An armed clash in the early hours of July 5 in a mountain village in Mexico’s border state of Chihuahua left at least 25 dead—the latest indication that narco-gangs are stronger than the government across much of the country’s drug-producing sierras.
The shoot-out erupted in the pueblo of Las Varas, Madera municipality, in the foothills of the Sierra Tarahumara—one of Mexico’s prime cannabis and opium cultivation areas. Local news accounts indicated the gun-battle began as a confrontation between two gangs vying for control of the village—La Línea, loyal to the Juárez Cartel, and Gente Nueva, enforcers for the rival Sinaloa Cartel.
The gangsters turned their guns on the state police when they arrived, but soon fled. Three people were detained and 10 vehicles and 20 weapons seized, the state prosecutor general said.
There had been signs of a brewing explosion in Las Varas.

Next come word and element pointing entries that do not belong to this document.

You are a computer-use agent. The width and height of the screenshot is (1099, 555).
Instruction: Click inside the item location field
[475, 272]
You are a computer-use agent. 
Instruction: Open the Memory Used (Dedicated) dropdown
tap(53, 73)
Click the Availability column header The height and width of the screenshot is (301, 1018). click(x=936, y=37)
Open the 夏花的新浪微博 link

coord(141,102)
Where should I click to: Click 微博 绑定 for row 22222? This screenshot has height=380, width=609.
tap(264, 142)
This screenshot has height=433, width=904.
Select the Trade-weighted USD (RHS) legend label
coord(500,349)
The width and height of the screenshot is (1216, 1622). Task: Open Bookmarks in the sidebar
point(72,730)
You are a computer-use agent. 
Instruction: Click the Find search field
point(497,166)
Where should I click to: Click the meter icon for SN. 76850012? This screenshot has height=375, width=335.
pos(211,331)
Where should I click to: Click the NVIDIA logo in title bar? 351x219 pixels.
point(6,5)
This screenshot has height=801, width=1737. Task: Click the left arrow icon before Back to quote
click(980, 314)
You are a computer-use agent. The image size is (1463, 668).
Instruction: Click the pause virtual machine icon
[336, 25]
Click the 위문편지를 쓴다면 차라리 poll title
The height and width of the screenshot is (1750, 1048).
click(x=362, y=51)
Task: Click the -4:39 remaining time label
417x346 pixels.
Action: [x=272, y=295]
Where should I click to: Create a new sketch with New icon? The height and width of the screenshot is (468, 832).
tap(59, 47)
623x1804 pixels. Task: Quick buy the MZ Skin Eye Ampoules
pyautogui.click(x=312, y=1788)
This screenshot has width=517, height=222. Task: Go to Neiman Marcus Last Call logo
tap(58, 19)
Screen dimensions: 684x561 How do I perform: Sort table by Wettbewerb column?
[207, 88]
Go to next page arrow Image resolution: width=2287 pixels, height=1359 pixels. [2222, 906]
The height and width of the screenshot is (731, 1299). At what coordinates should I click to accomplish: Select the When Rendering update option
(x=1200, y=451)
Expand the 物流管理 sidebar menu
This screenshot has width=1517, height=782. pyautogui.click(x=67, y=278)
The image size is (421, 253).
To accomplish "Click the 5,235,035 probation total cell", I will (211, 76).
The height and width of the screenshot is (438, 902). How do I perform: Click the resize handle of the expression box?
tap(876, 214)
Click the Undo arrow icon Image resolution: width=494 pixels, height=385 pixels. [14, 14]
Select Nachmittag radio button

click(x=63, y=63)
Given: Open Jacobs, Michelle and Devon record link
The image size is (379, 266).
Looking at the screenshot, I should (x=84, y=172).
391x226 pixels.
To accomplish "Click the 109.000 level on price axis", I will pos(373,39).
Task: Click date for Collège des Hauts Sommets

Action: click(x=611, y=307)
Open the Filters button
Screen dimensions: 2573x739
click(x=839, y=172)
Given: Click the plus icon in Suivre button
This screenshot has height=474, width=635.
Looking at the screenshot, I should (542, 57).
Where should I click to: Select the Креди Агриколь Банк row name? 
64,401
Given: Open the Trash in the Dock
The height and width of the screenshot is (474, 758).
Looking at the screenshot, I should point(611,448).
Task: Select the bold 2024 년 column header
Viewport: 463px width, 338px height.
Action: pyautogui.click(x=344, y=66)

Two weeks ago, two officers were killed when the village police station was attacked. Days after that, eight bodies were found in clandestine “narco-graves” behind the local cemetery. There were other confrontations in the village in May, when one civilian was killed. Nearly 3,000 shell casings were found in the area of the July 5 shoot-out—speaking to months of gunplay in the village.
A “peace of the graveyard” that has prevailed in Ciudad Juárez—the chief border crossing in Chihuahua and once Mexico’s murder capital—since the Sinaloa Cartel crushed the local Juárez Cartel. But if the Sinaloa machine now decisively controls the strategic entrepôt, the bloody struggle continues in Chihuahua’s interior mountain production zones.
The Sierra Tarahumara has been throughly colonized by the cartels.
In addition to battling each other, their local enforcers use assassinations and paramilitary terror against campesinos who would oppose their rule. It only makes news north of the border—briefly—when it manifests in something as grimly spectacular as the bloodletting at Las Varas.